— Texto fornecido —
Sabiamente, todavia, o
amarelo escolhido para tingir o mês de Setembro é eficaz no que se propõe, pois
problematiza a necessidade de olharmos atentamente para aqueles que nos
rodeiam. Isto porque, em uma era onde o eu é autossuficiente, não há espaço
para os dilemas do outro. Então, evocamos essa cor de alerta, da luz, da
euforia, mas também do otimismo, para reverter esse quadro egocêntrico, na
tentativa de salvar quem tanto precisa da nossa ajuda. Tem funcionado. Após
algumas edições dessa campanha anual, mais pessoas se mostram receptivas a
discussão e, mais que isso, aptas a dispor de tempo para observar e acolher
aqueles susceptíveis a depressão e suicídio. Contudo, sobrecarregar a cor amarela,
concentrando-a em um único mês, é pouco diante da complexidade do assunto. É
preciso neutralizar as chances de tais doenças acometerem ainda mais a
sociedade. A maneira que encontrei, e quem tem funcionado muito, é
potencializar o sentido das cores: tranquilizar-me com o azul,
espiritualizar-me com o lilás, alegrar-me com o laranja, reavivar o verde da
esperança, estar vermelho de paixão pela vida e em paz comigo mesmo.
Não cheguei a essa
conclusão sozinho. Além dos muitos que me cercam, ser acompanhado por psicólogo
e depois por analista, a qual faço até hoje, e recomendo – foram cruciais para
reaprender a olhar o mundo. É um ciclo que pode variar de pessoa para pessoa. O
que quero dizer aqui é que as cores, e não apenas o amarelo, poderiam ser
grandes aliadas no combate e cura daqueles, que como eu, sofrem/sofreram de
depressão, impedindo a opção do suicídio. Dessa forma, reiterando a psicologia,
cores podem ser uteis por compreender nossos anseios, salvando-nos de longos
sofrimentos e fins abruptos. Cores são indivíduos atentos aos sinais mais
singelos do outro pedindo socorro. Pessoas ternas como o tom de rosa que tanto
romantiza as nossas relações, levando a compreensão através da delicadeza do
olhar, sempre visando não apenas afagar, mas, principalmente ouvir e entender
as dores do outro. Cores também são possibilidades. É a metáfora do pote de ouro
no fim do arco-íris. Significa mostrar para quem está nessa condição de vazio profundo
que há um mundo colorido debaixo daquela escuridão imposta pelos nossos medos.

— Dados —
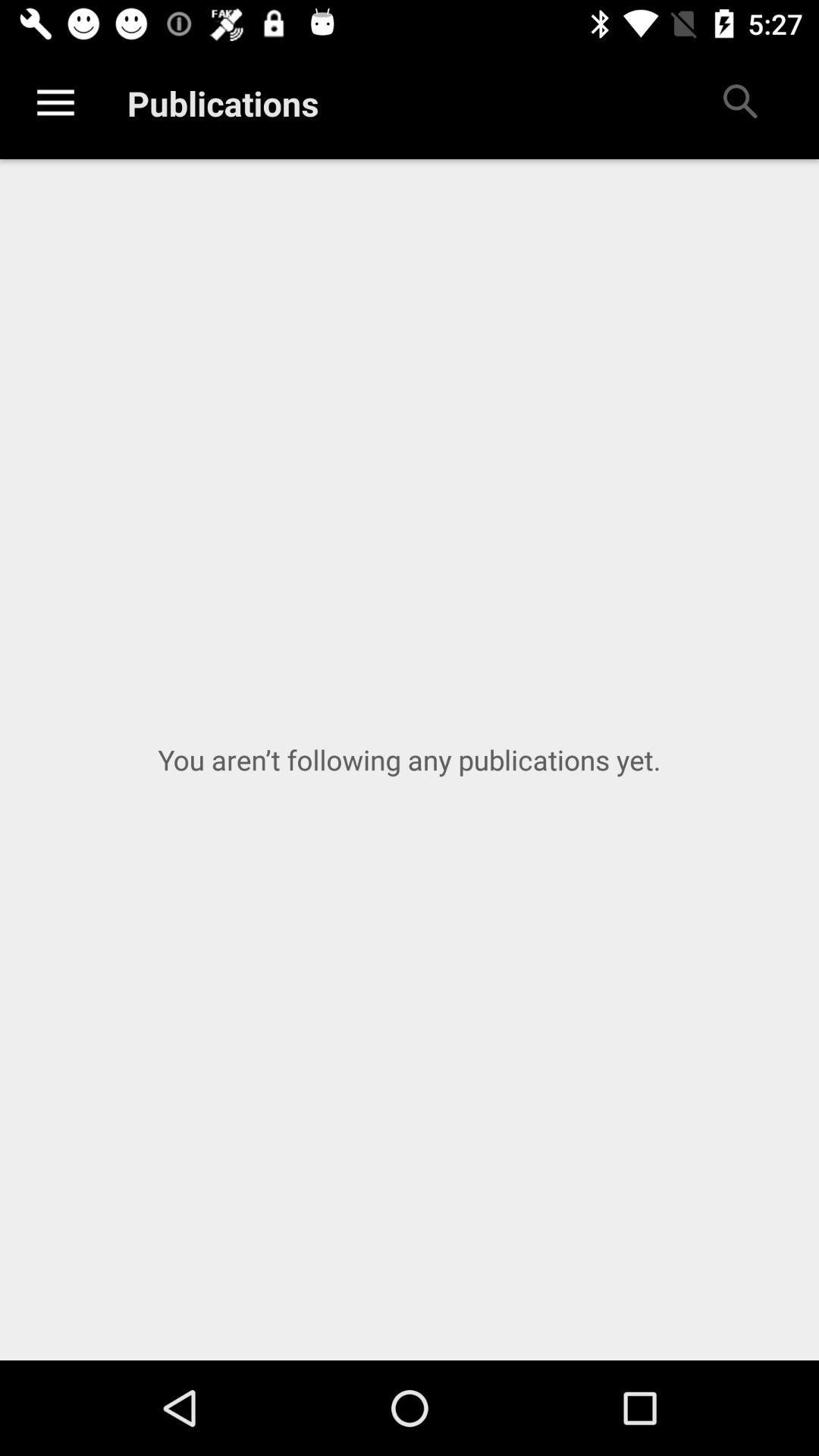  What do you see at coordinates (55, 102) in the screenshot?
I see `the item to the left of publications item` at bounding box center [55, 102].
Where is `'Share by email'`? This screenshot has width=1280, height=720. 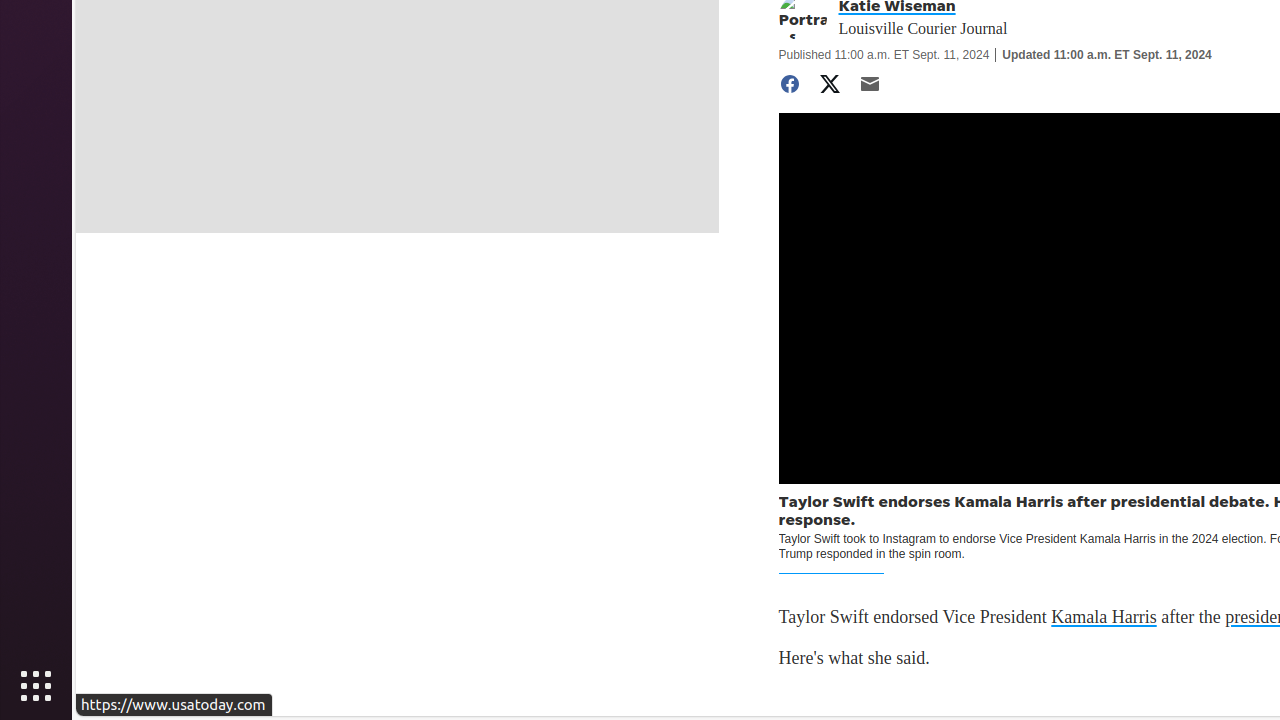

— Exercícios —
[A] No texto sobre as cores e a depressão, qual metáfora é citada para dizer que as cores também são possibilidades?
[B] Prossiga com o texto sobre as cores e a depressão a partir do ponto em que ele termina.
Os dados não têm nenhuma relação com o texto.

— Respostas —
[A] A metáfora do pote de ouro no fim do arco-íris.

[B]
Passados três anos após
a descoberta da minha depressão, aceitação do diagnóstico – que também não é
fácil – tratamento e processo de cura, estou reencontrando as cores a minha
volta, todas ainda mais brilhantes e vivas do que antes. Mais que isso, passei
a iluminar a vida daqueles cuja a escuridão da depressão tenta fisgá-los. Tornei-me
uma cor, é isso que precisamos também para evitar que o amarelo seja a única encarregada
de chamar atenção sobre esse assunto. Parece complexo por em prática essa
sinestesia, porém, o fato é que já irradiamos isso sem notar quando não
julgamos os depressivos, não o condenamos ao inferno, ou, simplesmente quando
estamos dispostos a ouvi-los e compreendê-los, ao passo que mostramos que há
naquela dor toda dentro dele uma paleta de cores apenas revirada, mas que pode
ser reorganizada. Se o depressivo/suicida, descolorido pelo mundo, notar que o
mundo passou a nota-lo, incluí-lo, respeitá-lo como é, suas cores voltarão junto
com a sua vontade de existir, pois o suicídio precisa de cores para viver.